Multiregion deployment with single cluster/universe

Hi There,

Here is the requirement for a multi-region deployment. This will provide me balanced data across AZs, scaling up interms of adding more nodes to individual AZs or adding more AZs.

Requirement:

create a tablespace in a 3x3 cluster (3 nodes per region across ms-1, mr-1, st-1, totaling 9 nodes) with 5 replicas with region survival goal:

  • 2 replicas in ms-1 across any 2 AZs of ms-1a, ms-1b, ms-1c.
  • 2 replicas in mr-1 across any 2 AZs of mr-1a, mr-1b, mr-1c.
  • 1 replica in st-1 across any 1 AZ of st-1a, st-1b, st-1c.
  • Balanced data distribution to avoid zones like ms-1c having minimal data.
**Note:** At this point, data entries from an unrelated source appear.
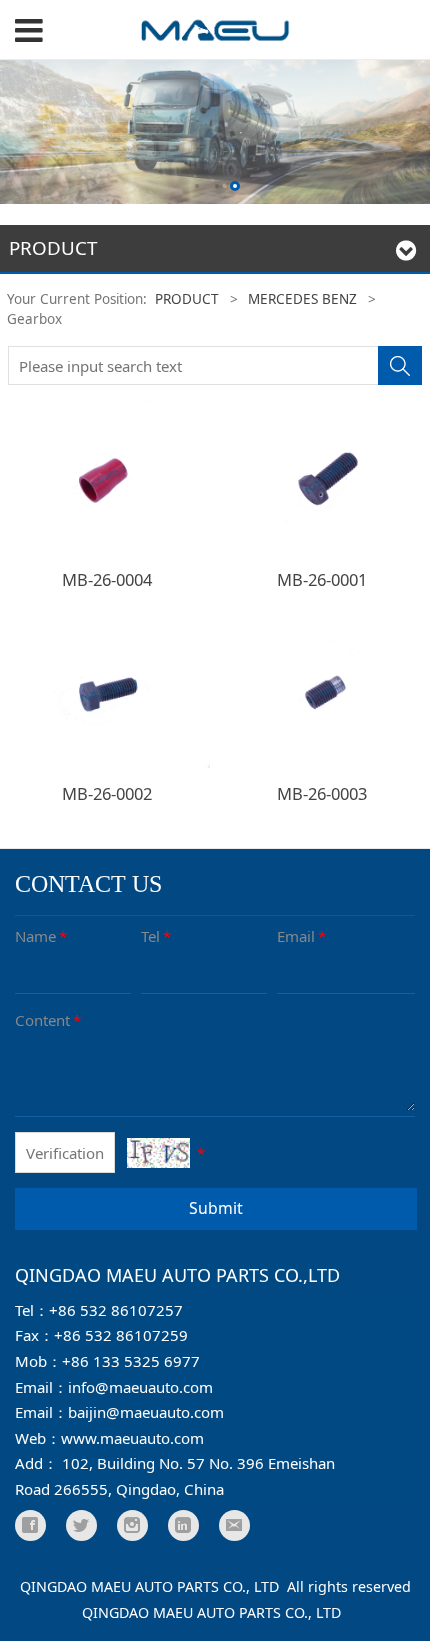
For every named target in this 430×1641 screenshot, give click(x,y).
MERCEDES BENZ (302, 299)
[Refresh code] (158, 1153)
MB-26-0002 (107, 793)
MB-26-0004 (107, 579)
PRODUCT (187, 299)
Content (48, 1020)
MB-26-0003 (322, 793)
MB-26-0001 (322, 579)
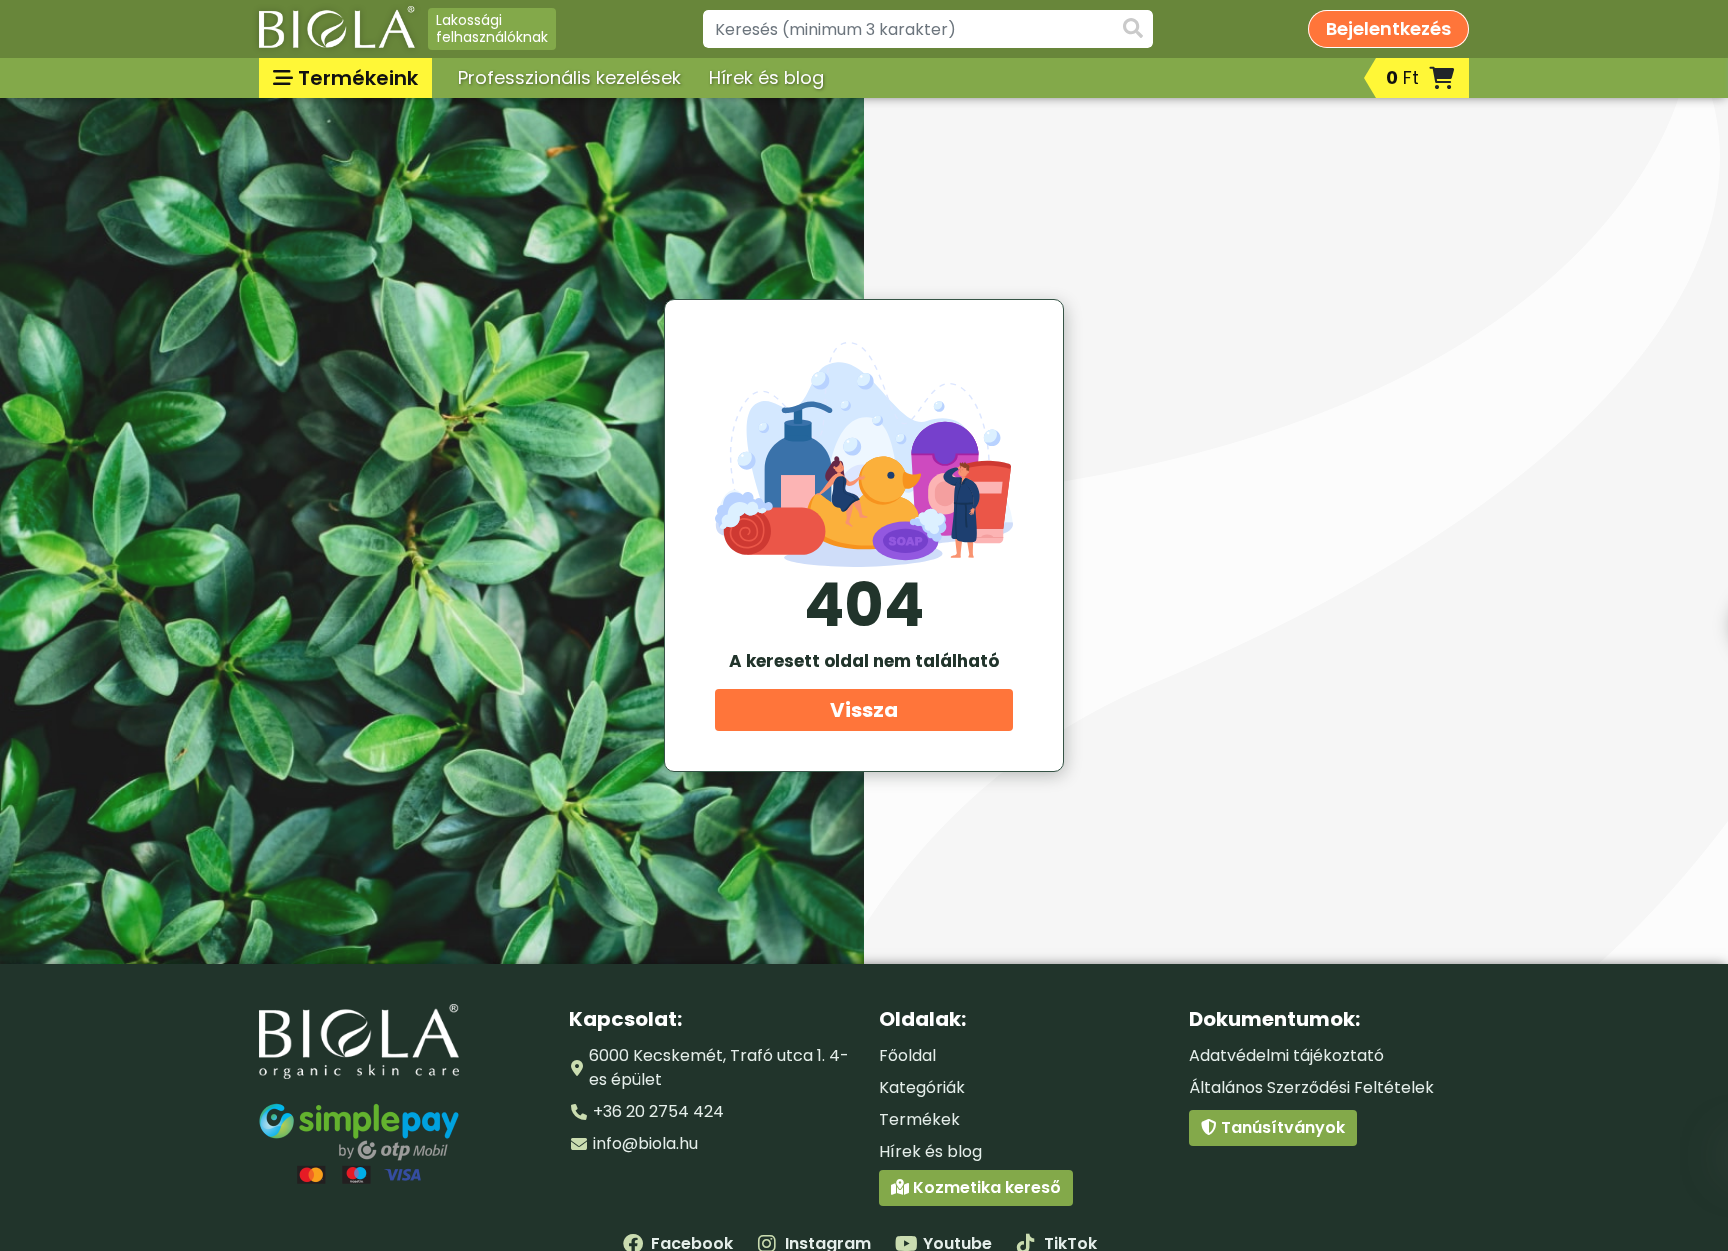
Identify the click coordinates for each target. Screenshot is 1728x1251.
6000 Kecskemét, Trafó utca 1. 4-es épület (719, 1067)
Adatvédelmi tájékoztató (1286, 1055)
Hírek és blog (766, 77)
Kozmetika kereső (985, 1187)
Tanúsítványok (1281, 1127)
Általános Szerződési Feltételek (1311, 1087)
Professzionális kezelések (569, 77)
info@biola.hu (645, 1143)
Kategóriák (922, 1087)
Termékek (919, 1119)
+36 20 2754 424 (658, 1111)
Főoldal (907, 1055)
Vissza (864, 710)
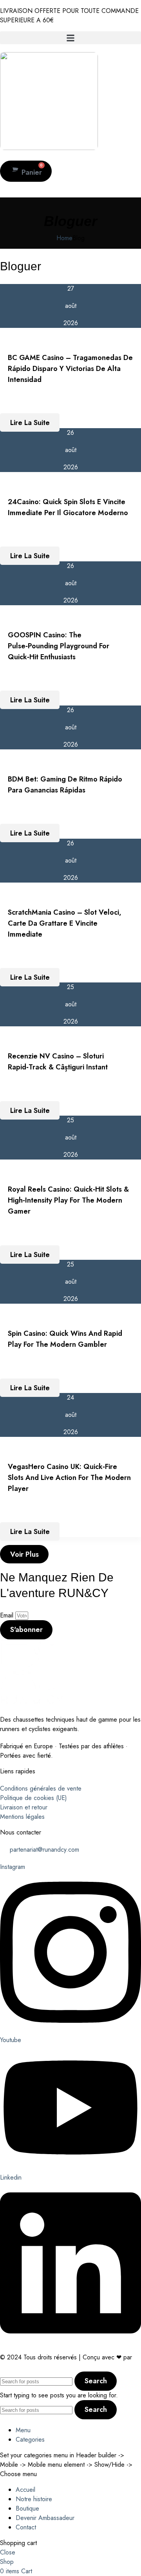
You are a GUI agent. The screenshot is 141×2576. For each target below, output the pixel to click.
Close (7, 2552)
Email (7, 1615)
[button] (70, 37)
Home (64, 237)
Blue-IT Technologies (30, 2366)
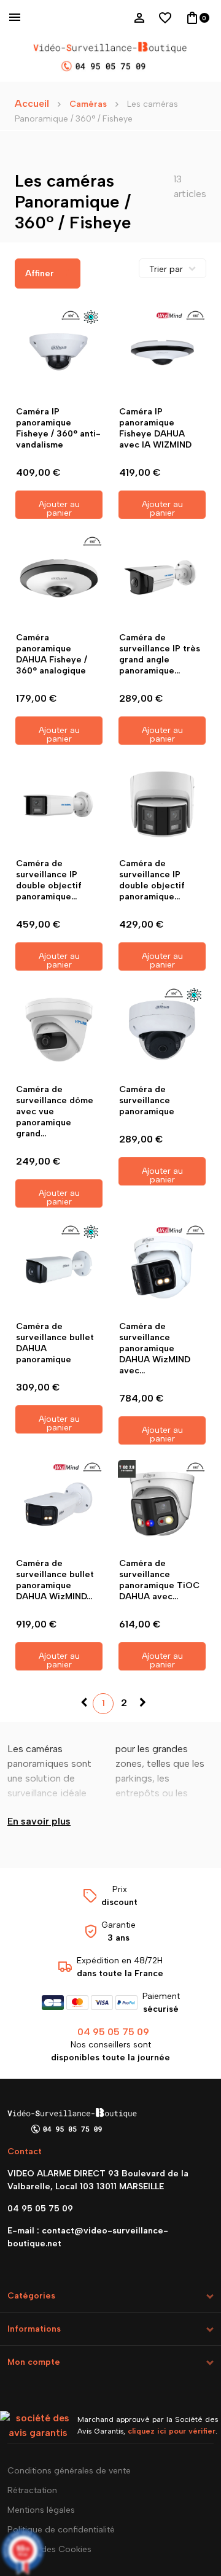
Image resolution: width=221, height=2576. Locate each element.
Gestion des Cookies (49, 2549)
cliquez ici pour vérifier (171, 2430)
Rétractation (32, 2490)
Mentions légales (41, 2510)
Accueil (32, 103)
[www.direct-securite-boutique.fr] (110, 58)
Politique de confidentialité (61, 2529)
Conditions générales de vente (69, 2470)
I am getting error with zone=‘*’ or zone=‘AZ1,AZ2,AZ3’ while creating tablespace.

My requirement is to features as below and would like Yugabyte to take care of distributing the data/tablets evenly across all AZs in each region. CockroachDB has this feature.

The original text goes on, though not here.